Data section below:

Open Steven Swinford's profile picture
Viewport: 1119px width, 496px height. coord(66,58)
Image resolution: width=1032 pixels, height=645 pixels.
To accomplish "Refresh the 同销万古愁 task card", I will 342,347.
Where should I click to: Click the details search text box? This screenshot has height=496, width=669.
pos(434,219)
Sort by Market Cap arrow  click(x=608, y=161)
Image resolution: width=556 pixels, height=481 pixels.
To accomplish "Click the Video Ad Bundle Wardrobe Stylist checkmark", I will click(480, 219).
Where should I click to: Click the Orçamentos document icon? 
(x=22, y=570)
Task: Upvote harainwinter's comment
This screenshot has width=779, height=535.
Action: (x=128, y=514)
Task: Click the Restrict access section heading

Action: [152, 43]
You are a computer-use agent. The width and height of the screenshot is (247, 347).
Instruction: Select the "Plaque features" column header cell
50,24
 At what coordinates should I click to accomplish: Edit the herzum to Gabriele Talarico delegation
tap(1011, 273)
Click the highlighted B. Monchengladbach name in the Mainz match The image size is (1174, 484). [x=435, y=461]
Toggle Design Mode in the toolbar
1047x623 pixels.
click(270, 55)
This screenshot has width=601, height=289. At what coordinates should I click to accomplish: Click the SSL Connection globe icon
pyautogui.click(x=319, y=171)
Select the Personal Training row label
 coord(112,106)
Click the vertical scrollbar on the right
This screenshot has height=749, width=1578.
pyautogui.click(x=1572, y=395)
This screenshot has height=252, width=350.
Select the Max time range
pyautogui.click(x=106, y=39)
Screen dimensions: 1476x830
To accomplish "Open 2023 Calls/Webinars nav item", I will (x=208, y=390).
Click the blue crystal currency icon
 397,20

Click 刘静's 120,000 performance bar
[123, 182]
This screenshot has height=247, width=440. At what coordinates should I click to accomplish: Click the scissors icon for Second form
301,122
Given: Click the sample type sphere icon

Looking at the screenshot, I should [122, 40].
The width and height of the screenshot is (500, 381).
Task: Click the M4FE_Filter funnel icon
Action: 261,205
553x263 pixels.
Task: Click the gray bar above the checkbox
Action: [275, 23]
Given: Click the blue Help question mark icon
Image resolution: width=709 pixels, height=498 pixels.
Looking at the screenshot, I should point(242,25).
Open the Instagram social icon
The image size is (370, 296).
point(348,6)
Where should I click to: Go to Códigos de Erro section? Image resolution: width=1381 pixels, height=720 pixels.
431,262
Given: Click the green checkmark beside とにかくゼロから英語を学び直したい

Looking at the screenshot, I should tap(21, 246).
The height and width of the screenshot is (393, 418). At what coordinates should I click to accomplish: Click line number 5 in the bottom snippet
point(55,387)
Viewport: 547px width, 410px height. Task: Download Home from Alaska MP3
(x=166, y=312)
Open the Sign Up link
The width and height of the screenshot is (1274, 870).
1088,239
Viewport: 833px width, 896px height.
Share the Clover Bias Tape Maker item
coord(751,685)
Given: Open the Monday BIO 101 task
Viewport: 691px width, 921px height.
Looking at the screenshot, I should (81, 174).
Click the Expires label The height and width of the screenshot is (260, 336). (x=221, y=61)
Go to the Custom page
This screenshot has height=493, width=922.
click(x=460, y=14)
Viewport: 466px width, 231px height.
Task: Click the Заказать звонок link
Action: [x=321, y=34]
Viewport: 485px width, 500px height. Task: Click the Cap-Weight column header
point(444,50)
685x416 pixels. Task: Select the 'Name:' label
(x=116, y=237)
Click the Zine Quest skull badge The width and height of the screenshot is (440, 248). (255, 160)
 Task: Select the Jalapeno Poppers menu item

End of Data section.

### What you need to do
Write out each entry above exactly as it is written.

### Result
Open Steven Swinford's profile picture
Viewport: 1119px width, 496px height. coord(66,58)
Image resolution: width=1032 pixels, height=645 pixels.
To accomplish "Refresh the 同销万古愁 task card", I will 342,347.
Where should I click to: Click the details search text box? This screenshot has height=496, width=669.
pos(434,219)
Sort by Market Cap arrow  click(x=608, y=161)
Image resolution: width=556 pixels, height=481 pixels.
To accomplish "Click the Video Ad Bundle Wardrobe Stylist checkmark", I will click(480, 219).
Where should I click to: Click the Orçamentos document icon? 
(x=22, y=570)
Task: Upvote harainwinter's comment
This screenshot has width=779, height=535.
Action: (x=128, y=514)
Task: Click the Restrict access section heading

Action: [152, 43]
You are a computer-use agent. The width and height of the screenshot is (247, 347).
Instruction: Select the "Plaque features" column header cell
50,24
 At what coordinates should I click to accomplish: Edit the herzum to Gabriele Talarico delegation
tap(1011, 273)
Click the highlighted B. Monchengladbach name in the Mainz match The image size is (1174, 484). [x=435, y=461]
Toggle Design Mode in the toolbar
1047x623 pixels.
click(270, 55)
This screenshot has width=601, height=289. At what coordinates should I click to accomplish: Click the SSL Connection globe icon
pyautogui.click(x=319, y=171)
Select the Personal Training row label
 coord(112,106)
Click the vertical scrollbar on the right
This screenshot has height=749, width=1578.
pyautogui.click(x=1572, y=395)
This screenshot has height=252, width=350.
Select the Max time range
pyautogui.click(x=106, y=39)
Screen dimensions: 1476x830
To accomplish "Open 2023 Calls/Webinars nav item", I will (x=208, y=390).
Click the blue crystal currency icon
 397,20

Click 刘静's 120,000 performance bar
[123, 182]
This screenshot has height=247, width=440. At what coordinates should I click to accomplish: Click the scissors icon for Second form
301,122
Given: Click the sample type sphere icon

Looking at the screenshot, I should [122, 40].
The width and height of the screenshot is (500, 381).
Task: Click the M4FE_Filter funnel icon
Action: 261,205
553x263 pixels.
Task: Click the gray bar above the checkbox
Action: [275, 23]
Given: Click the blue Help question mark icon
Image resolution: width=709 pixels, height=498 pixels.
Looking at the screenshot, I should point(242,25).
Open the Instagram social icon
The image size is (370, 296).
point(348,6)
Where should I click to: Go to Códigos de Erro section? Image resolution: width=1381 pixels, height=720 pixels.
431,262
Given: Click the green checkmark beside とにかくゼロから英語を学び直したい

Looking at the screenshot, I should tap(21, 246).
The height and width of the screenshot is (393, 418). At what coordinates should I click to accomplish: Click line number 5 in the bottom snippet
point(55,387)
Viewport: 547px width, 410px height. Task: Download Home from Alaska MP3
(x=166, y=312)
Open the Sign Up link
The width and height of the screenshot is (1274, 870).
1088,239
Viewport: 833px width, 896px height.
Share the Clover Bias Tape Maker item
coord(751,685)
Given: Open the Monday BIO 101 task
Viewport: 691px width, 921px height.
Looking at the screenshot, I should (81, 174).
Click the Expires label The height and width of the screenshot is (260, 336). (x=221, y=61)
Go to the Custom page
This screenshot has height=493, width=922.
click(x=460, y=14)
Viewport: 466px width, 231px height.
Task: Click the Заказать звонок link
Action: [x=321, y=34]
Viewport: 485px width, 500px height. Task: Click the Cap-Weight column header
point(444,50)
685x416 pixels. Task: Select the 'Name:' label
(x=116, y=237)
Click the Zine Quest skull badge The width and height of the screenshot is (440, 248). (255, 160)
 Task: Select the Jalapeno Poppers menu item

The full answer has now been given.